Question

A wave pulse travels along a string at a speed of 160cm/s . Note that parts a - d are independent and refer to changes made to the original string.
a)What will be the speed if the string's tension is doubled?

b)What will be the speed if the string's mass is quadrupled (but its length is unchanged)?

c)What will be the speed if the string's length is quadrupled (but its mass is unchanged)?

d)What will be the speed if the string's mass and length are both quadrupled?

Answer 1

Answer:

a) $v'=\sqrt{2} \times v$

   Speed will become √(2) times the initial speed.

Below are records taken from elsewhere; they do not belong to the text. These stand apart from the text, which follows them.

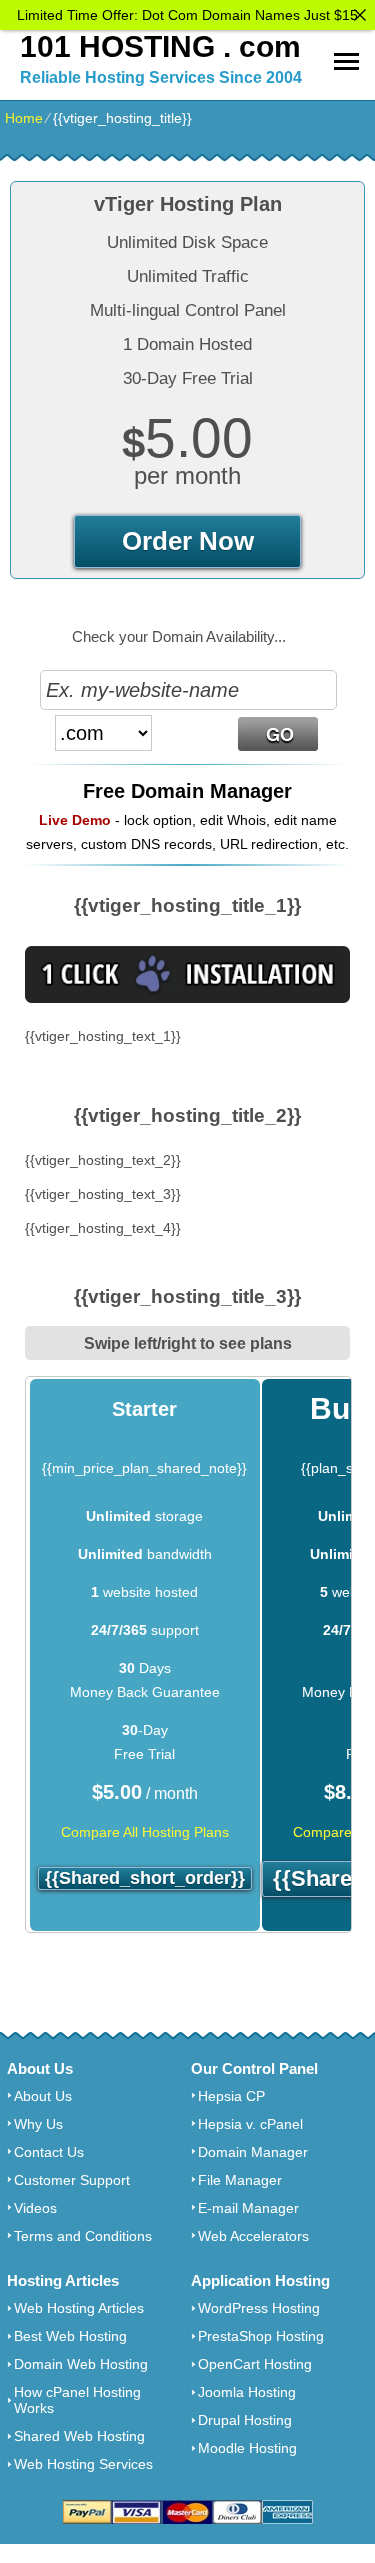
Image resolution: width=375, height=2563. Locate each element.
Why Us (38, 2124)
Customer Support (72, 2180)
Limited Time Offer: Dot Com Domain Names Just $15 (187, 15)
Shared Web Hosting (79, 2436)
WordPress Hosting (259, 2308)
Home (24, 118)
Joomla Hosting (247, 2392)
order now (188, 541)
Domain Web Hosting (81, 2364)
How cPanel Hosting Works (77, 2400)
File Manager (240, 2180)
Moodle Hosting (247, 2448)
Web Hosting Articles (79, 2308)
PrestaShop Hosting (261, 2336)
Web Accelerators (253, 2236)
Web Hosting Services (83, 2464)
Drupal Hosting (245, 2420)
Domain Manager (253, 2152)
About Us (43, 2096)
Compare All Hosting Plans (145, 1832)
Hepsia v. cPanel (250, 2124)
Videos (35, 2208)
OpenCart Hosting (255, 2364)
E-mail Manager (248, 2208)
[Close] (360, 15)
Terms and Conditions (83, 2236)
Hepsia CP (231, 2096)
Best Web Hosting (70, 2336)
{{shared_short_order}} (145, 1878)
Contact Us (49, 2152)
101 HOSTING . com (160, 46)
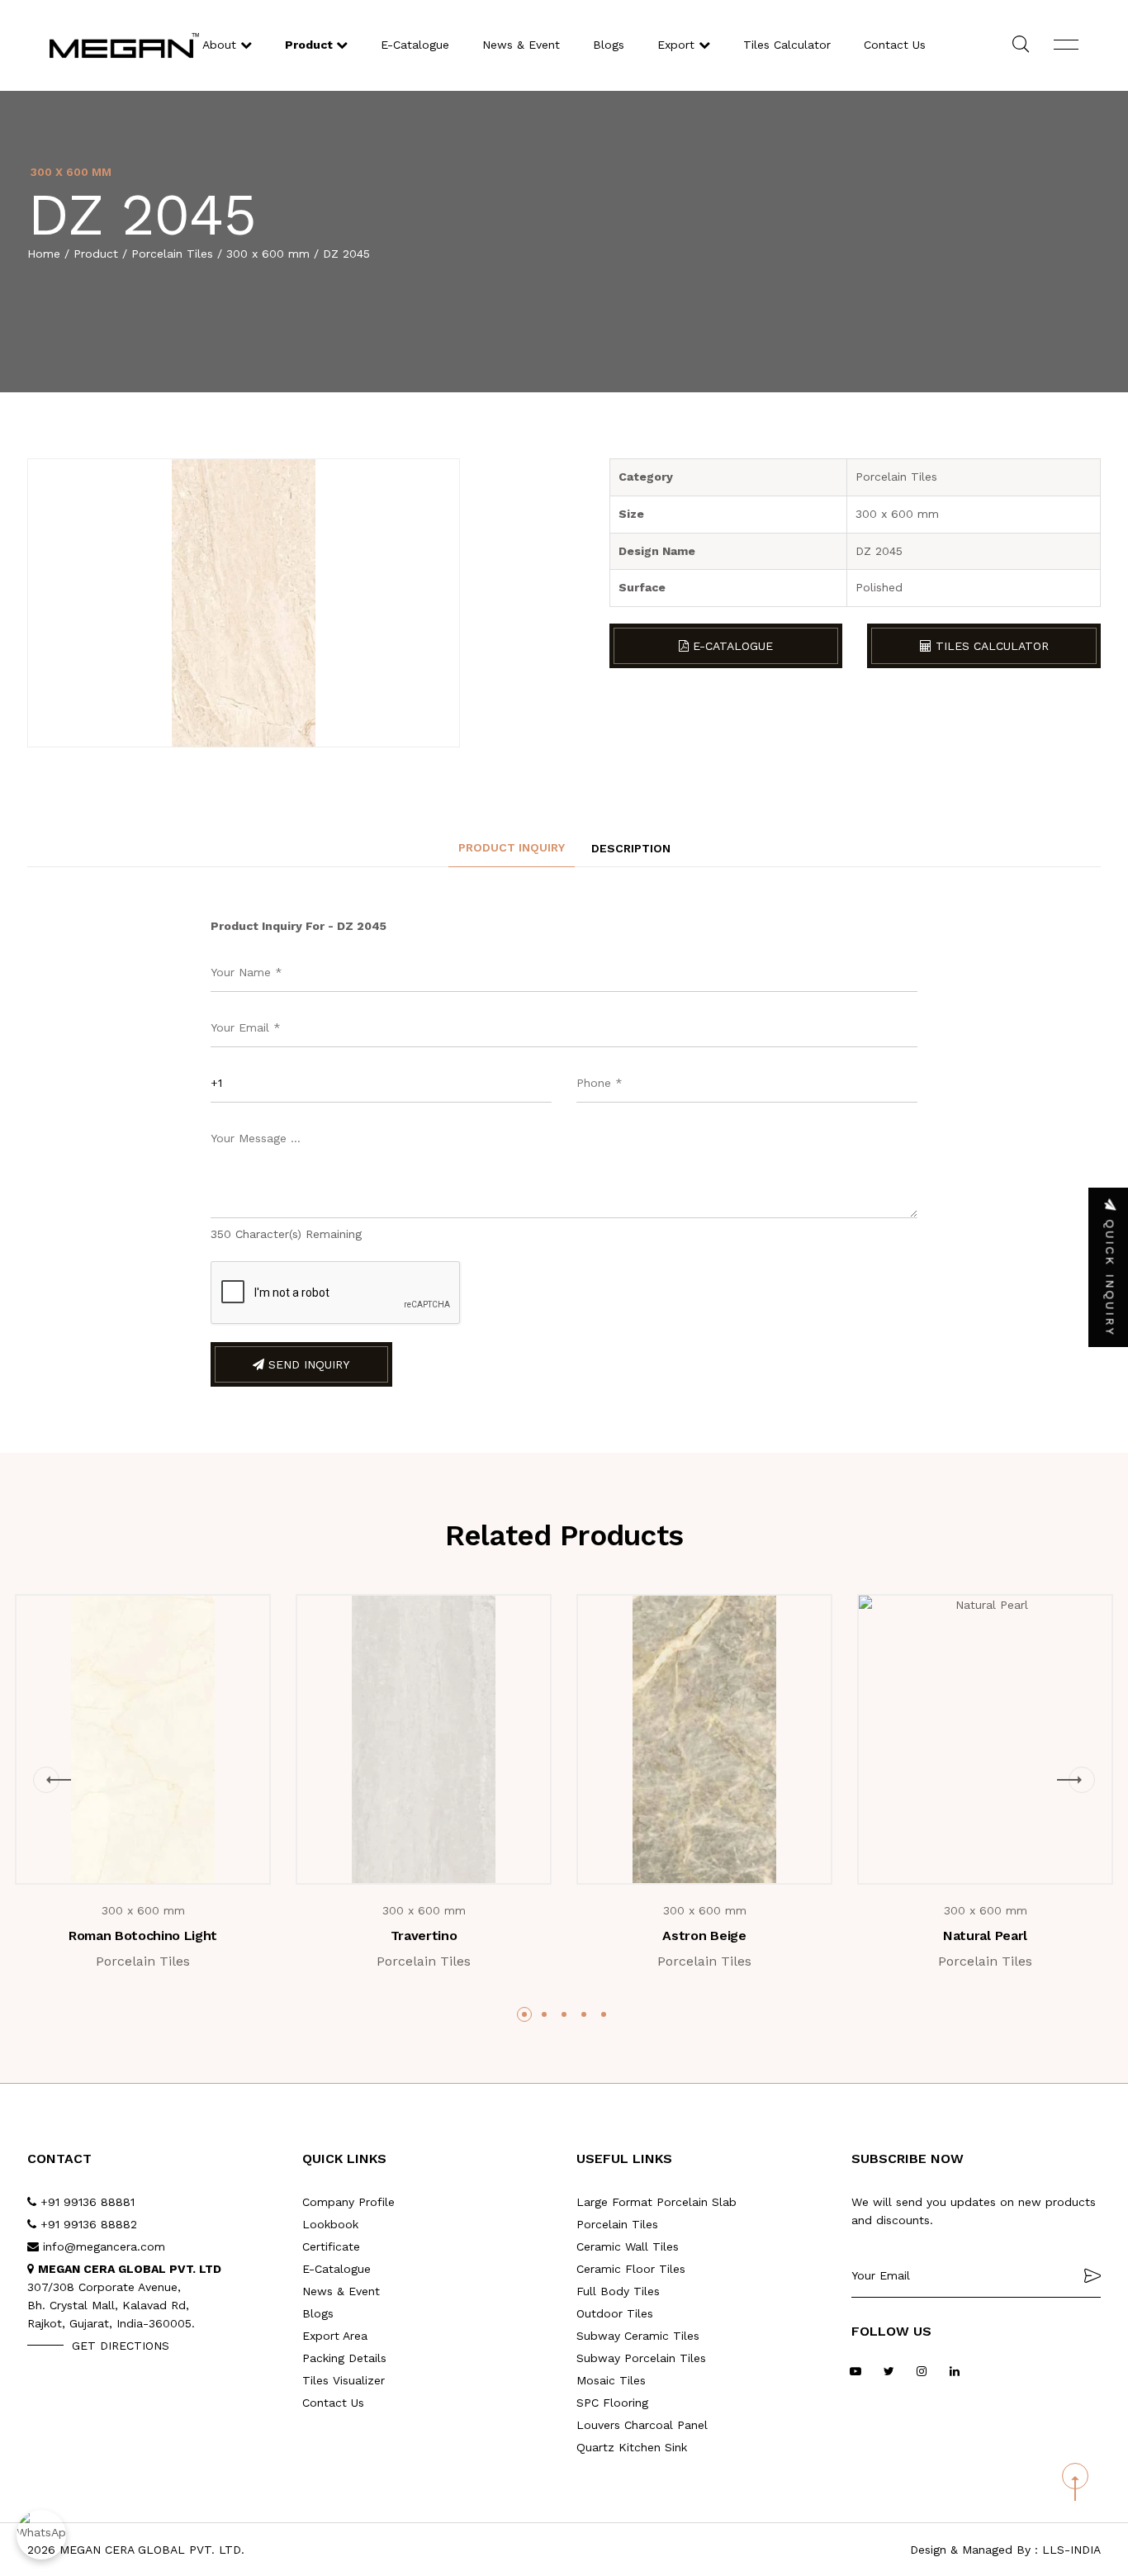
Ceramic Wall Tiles (627, 2246)
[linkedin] (955, 2371)
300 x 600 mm (268, 253)
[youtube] (855, 2371)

b) $v'=\frac{1}{2}\times v$

   i.e Speed of the pulse becomes half of the initial speed.

c) $v'=2 \times v$

   i.e Speed of the pulse becomes twice of the initial speed.

d) $v'= v$

   i.e Speed of the pulse remains the same as initial.

Explanation:

Given:

• speed of wave pulse along a string, $v=160\ cm.s^{-1}$

We know the relation between the velocity of wave pulse in a string, tension in the string and its linear mass density as:

$v=\sqrt{\frac{T}{\mu} }$  initially

where:

$T=$ tension in the string

$\mu=\frac{m}{l}$ is the linear mass density as mass per unit length of the string.

a)

Speed of the pulse if the tension is doubled:

$v'=\sqrt{\frac{2T}{\mu} }$

$v'=\sqrt{2} \times v$

Speed will become √(2) times the initial speed.

b)

Speed of the pulse if the mass of the string is quadrupled:

We firstly find μ for this string.

$\mu'=\frac{4m}{l}$

i.e

$\mu'=4\mu$

Now,

$v'=\sqrt{\frac{T}{4\mu} }$

$v'=\frac{1}{2}\times v$

i.e Speed of the pulse becomes half of the initial speed.

c)

Speed of the pulse if the length of the string is quadrupled:

We firstly find μ for this string.

$\mu'=\frac{m}{4l}$

i.e

$\mu'=\frac{ \mu}{4}$

Now,

$v'=\sqrt{\frac{T}{\frac{m}{4l} }$

$v'=2 \times v$

i.e Speed of the pulse becomes twice of the initial speed.

d)

Speed of the pulse if both the length & the mass of the string is quadrupled:

We firstly find μ for this string.

$\mu'=\frac{4m}{4l}$

i.e

$\mu'=\mu$

Now,

$v'=\sqrt{\frac{T}{\mu} }$

$v'= v$

i.e Speed of the pulse remains the same as initial.